Benzene is electron-rich and aromatic; electrophilic substitution preserves aromaticity, while nucleophilic substitution is difficult.
(i) 3HC≡CH → C6H6 on passing ethyne through a red-hot iron tube. (ii) CH2=CH2 + Br2 → BrCH2CH2Br; on treatment with alcoholic KOH, the vicinal dibromide gives ethyne, which trimerises to benzene. (iii) n-Hexane undergoes dehydrocyclisation/aromatisation over catalysts such as Cr2O3/V2O5/Mo2O3 at high temperature to give benzene.
(i) Trimerise ethyne. (ii) Convert ethene to ethyne, then trimerise. (iii) Aromatise hexane.

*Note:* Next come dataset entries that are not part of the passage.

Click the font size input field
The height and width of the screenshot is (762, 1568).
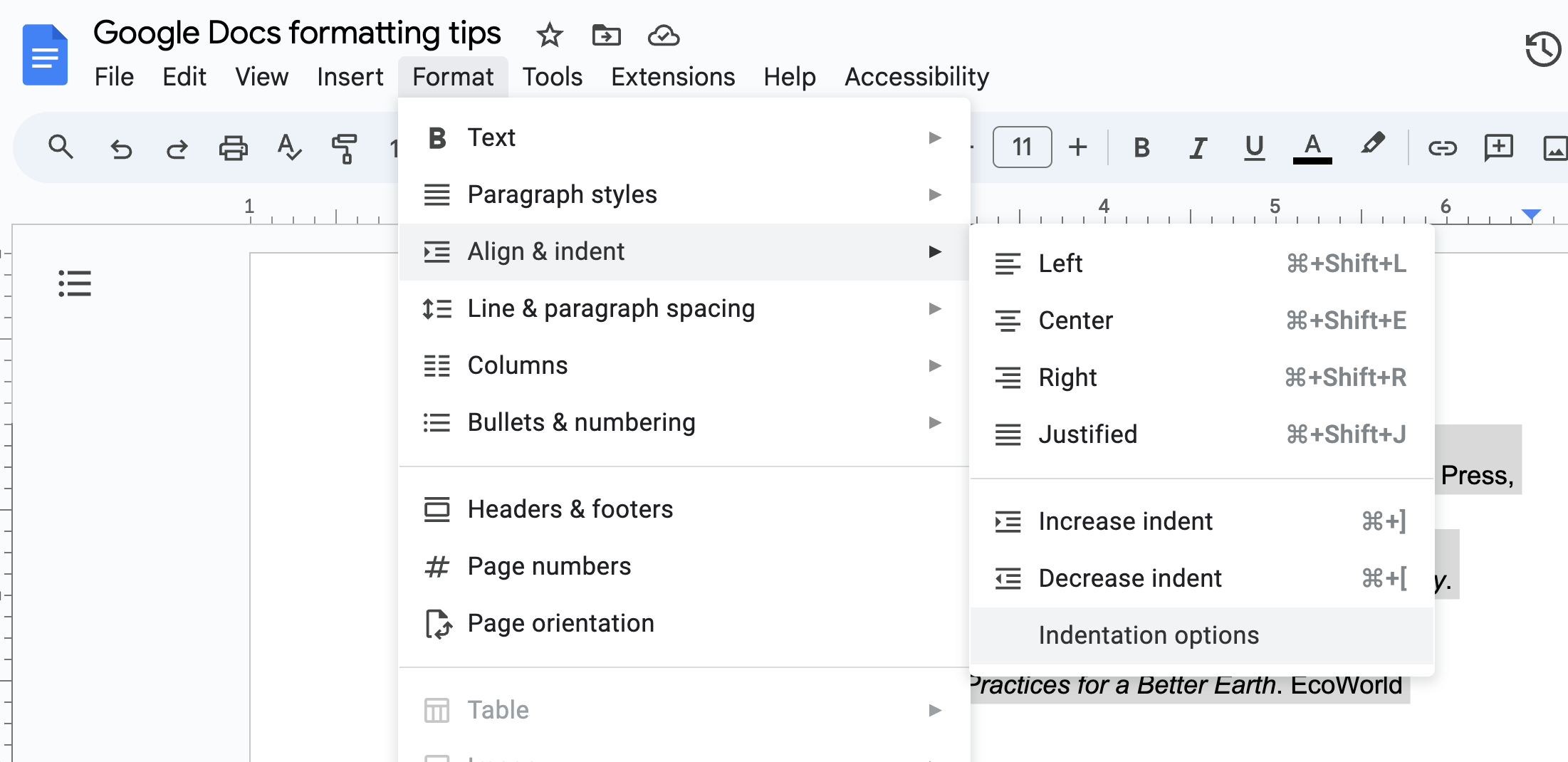pyautogui.click(x=1022, y=147)
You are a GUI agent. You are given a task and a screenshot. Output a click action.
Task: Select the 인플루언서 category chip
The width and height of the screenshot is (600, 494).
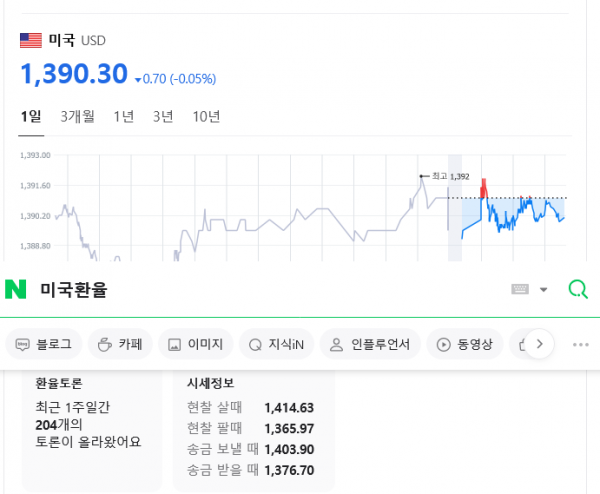tap(370, 345)
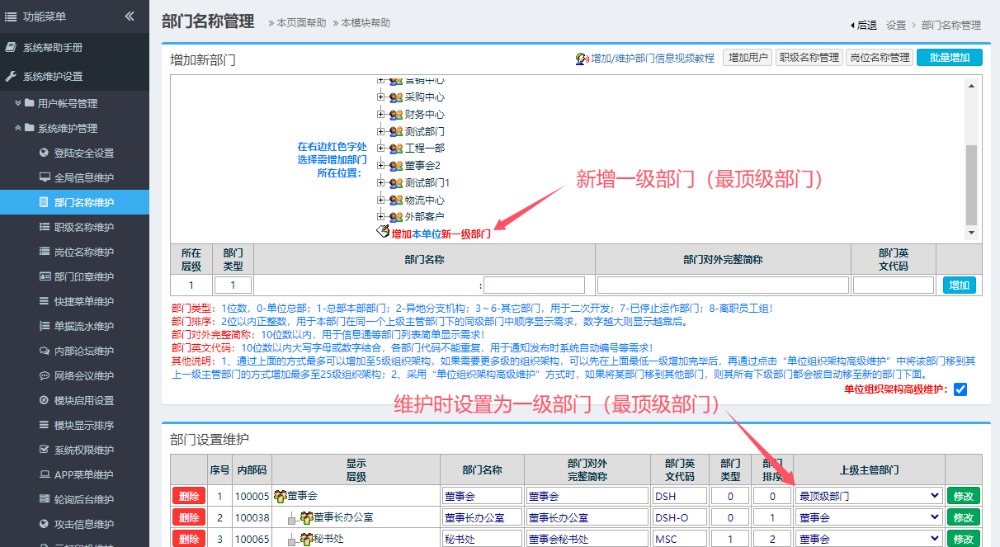Expand the 财务中心 tree node
Image resolution: width=1000 pixels, height=547 pixels.
[381, 115]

Hydrogenation keeps the carbon skeleton unchanged and converts C=C to C-C. For the 2-methylbutane skeleton, placing one double bond at non-equivalent adjacent carbon positions gives CH2=C(CH3)CH2CH3, CH2=CHCH(CH3)CH3 and (CH3)2C=CHCH3.
2-methylbut-1-ene, 3-methylbut-1-ene and 2-methylbut-2-ene.

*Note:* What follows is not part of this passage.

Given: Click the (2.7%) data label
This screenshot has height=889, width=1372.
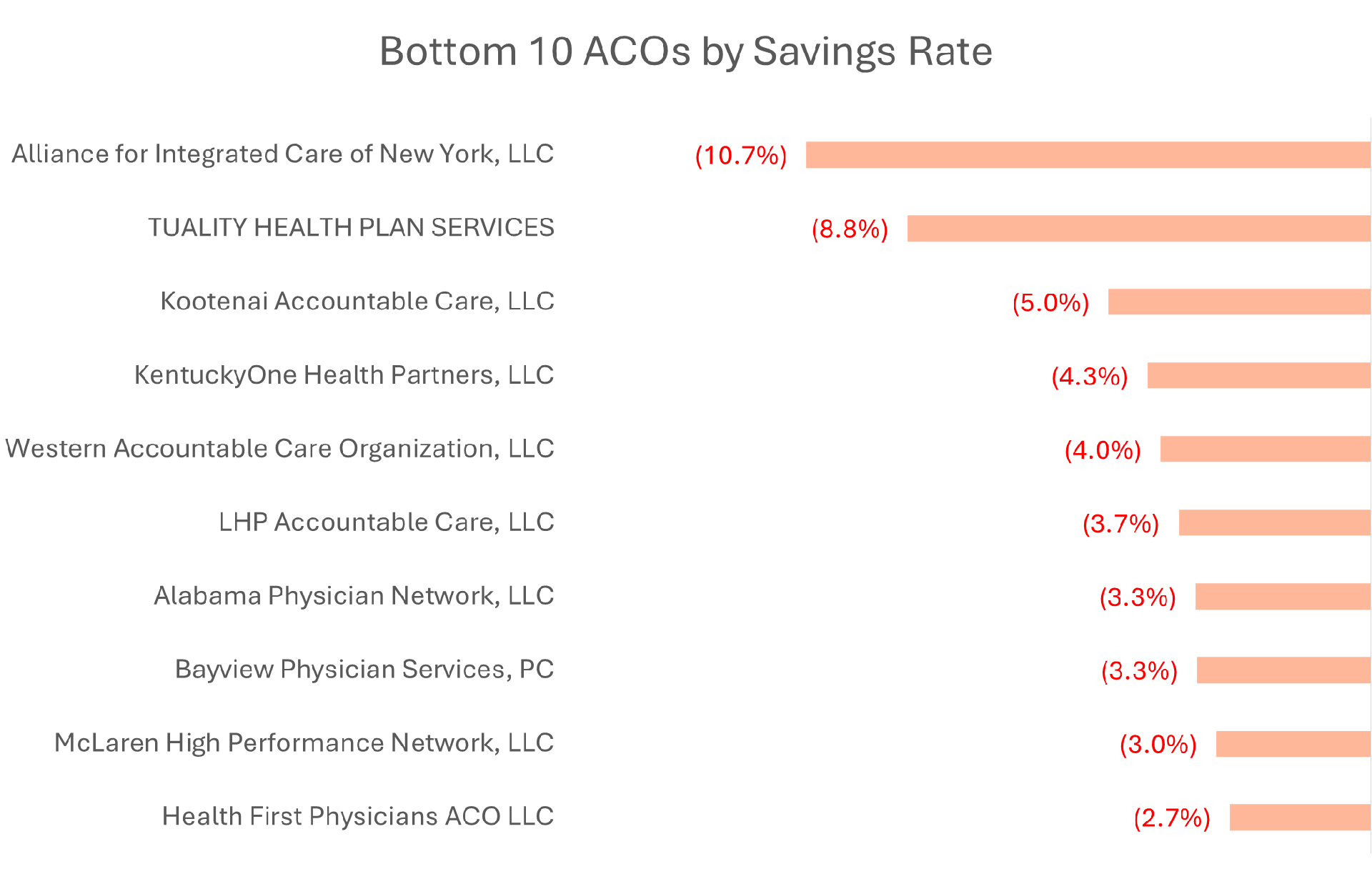Looking at the screenshot, I should [x=1172, y=818].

Electron-withdrawing nitro groups deactivate the ring toward electrophilic substitution; more nitro groups mean lower reactivity. Alkyl groups activate the ring, so toluene is most reactive in (b). A nitro group reduces reactivity, and two nitro groups reduce it still further.
(a) Chlorobenzene > p-nitrochlorobenzene > 2,4-dinitrochlorobenzene. (b) Toluene > p-nitrotoluene > p-dinitrobenzene.
The methyl group in toluene activates the benzene ring through +I effect and hyperconjugation, increasing electron density and making electrophilic attack easier. Benzene is less reactive than toluene. Nitro groups are strongly deactivating, so m-dinitrobenzene is least reactive.
Toluene undergoes nitration most easily.
Friedel-Crafts alkylation needs a Lewis acid to generate the electrophile from an alkyl halide. Besides anhydrous AlCl3, Lewis acids such as FeCl3, BF3 or SnCl4 can be used; FeCl3 is one suitable example.
Anhydrous ferric chloride, FeCl3, can be used.
Wurtz reaction couples alkyl halides with sodium. A single alkyl halide gives an even-carbon symmetrical alkane. To prepare an odd-carbon alkane such as propane, one would use CH3Br and C2H5Br, but coupling gives ethane (CH3-CH3), propane (CH3-CH2CH3) and butane (C2H5-C2H5). Because the desired product is mixed with other alkanes, Wurtz reaction is not preferred for odd-carbon alkanes.
Because preparing an odd-carbon alkane requires two different alkyl halides, which gives a mixture of products.